With OpenXML, it appears as if there will be interoperability on paper only, but in reality people will experience numerous difficulties unless they use Microsoft Office. Because most users rightly fear and loathe incompatibilities, out of a sense of false security and lack of technological background, they will often choose the dominant product, effectively punishing the competitor for the behaviour of the dominant player.
The second point is slightly less obvious to people who have not had much interaction with the legislative process. The criteria of what constitutes an Open Standard are under permanent debate in various regions of the world and generally conclude at a set of principles that should be adhered to, but mostly without compliance checking.
The OpenXML specification was written to fulfill these criteria in theory, but in reality, will it prevent Open Standards? If so, it will undermine the expressed will of the political debate, which was intended to serve interoperability.
But understanding this and reaching a correct conclusion requires some grasp of technology, and the apparent strategy behind OpenXML obviously counts on the fact that politicians either are isolated from technology or not interested in the technological background and will apply a "the truth must be somewhere in the middle" approach instead of considering the technical facts.
The result of this then is the "mistaken salomonian solution" of accepting both ODF and OpenXML as sufficiently Open Standards, which is no solution, at all.
A common joke about Open Standards is that they are great because there are so many to choose from. In fact, a situation where each vendor has their own "Open Standard" is a situation in which there is no Open Standard, because having a standard means that multiple competing vendors all use the same protocol, format or specification.
As the various standards for power plugs used around the world demonstrate, standards are an area where too much choice can be detrimental to competition and society at large. That is why standard setting efforts generally try to arrive at only one standard for any given purpose.
From a naive stance, having two standards for documents may not seem so bad.

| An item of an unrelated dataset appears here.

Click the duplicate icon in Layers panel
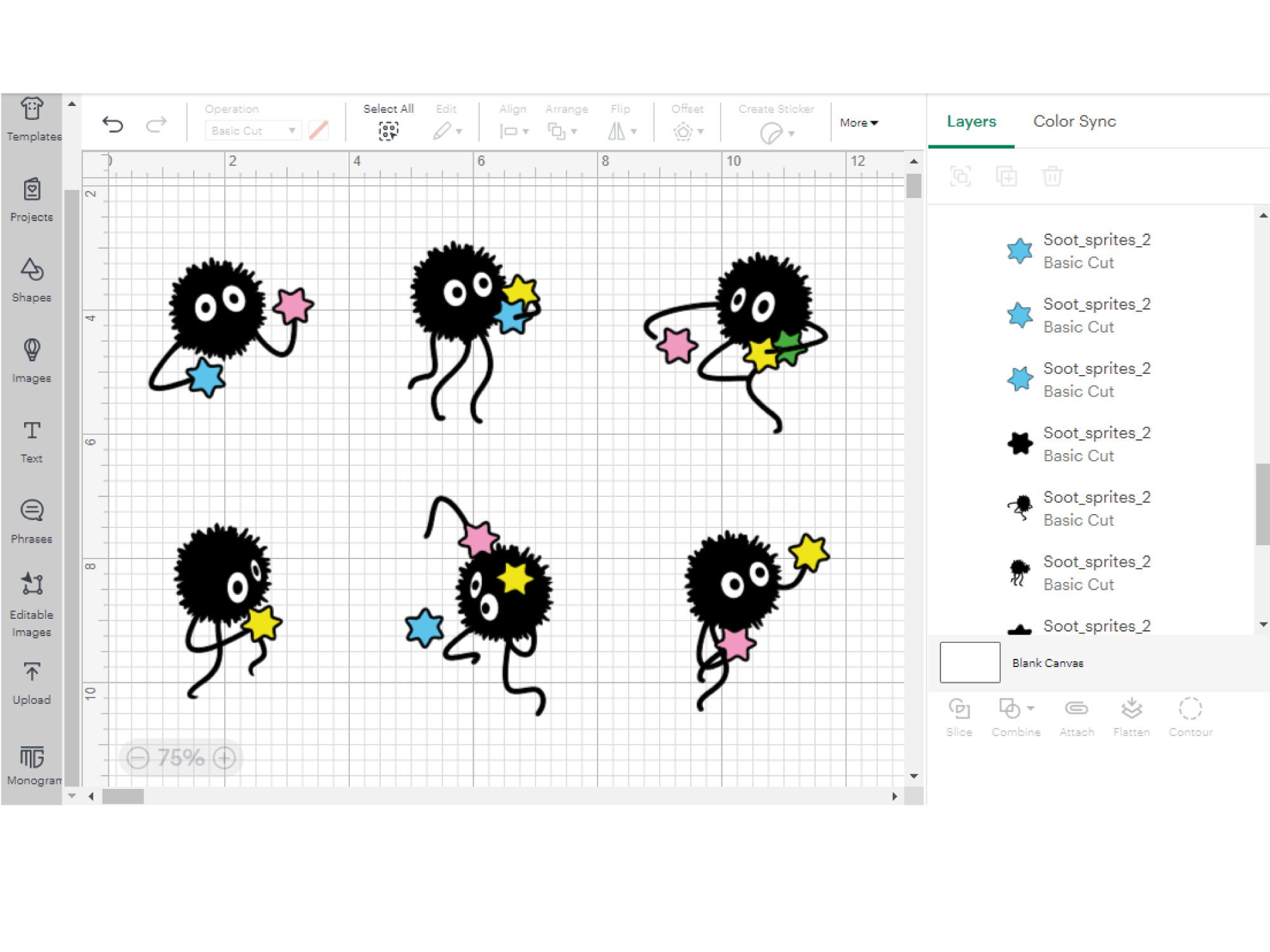Viewport: 1270px width, 952px height. (x=1006, y=176)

But when considering that only ODF really is an Open Standard fully supported by multiple office applications and that the OpenXML format will be pushed with all the power of the dominant desktop vendor, it becomes obvious that accepting both ultimately means undoing the political efforts on Open Standards that have been undertaken in the past years.

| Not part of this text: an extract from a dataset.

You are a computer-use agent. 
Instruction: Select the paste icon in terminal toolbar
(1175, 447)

Given that the strategy to undermine Open Standards and freedom of choice is comparatively clear and obvious, what is there to do?
On the governmental side, in my view it will be necessary to continue the debate on Open Standards and review the current policies to do assessment of levels of interoperability, and to come to one preferred standard for each purpose.
Criteria that should be used for making such a preference are the number of independent programs providing a complete implementation of that standard and length of the specification with a strong preference for concise definitions.
From a vendor’s side, it will be necessary to provide clear, concise and understandable information on why OpenXML is not truly a standard and have default settings that discourage its use.
OpenOffice.org should refuse to add OpenXML to its main branch, and we should avoid OpenXML while spreading information about the problems as far as we can.
And finally, we will need to enlarge the global multi-stakeholder discussion about the subject of Open Standards. The Dynamic Coalition on Open Standards (DCOS) that FSFE helped initiate at the recent UN Internet Governance Forum (IGF) may be a first step for that.
Let us return this Danaergeschenk to the store.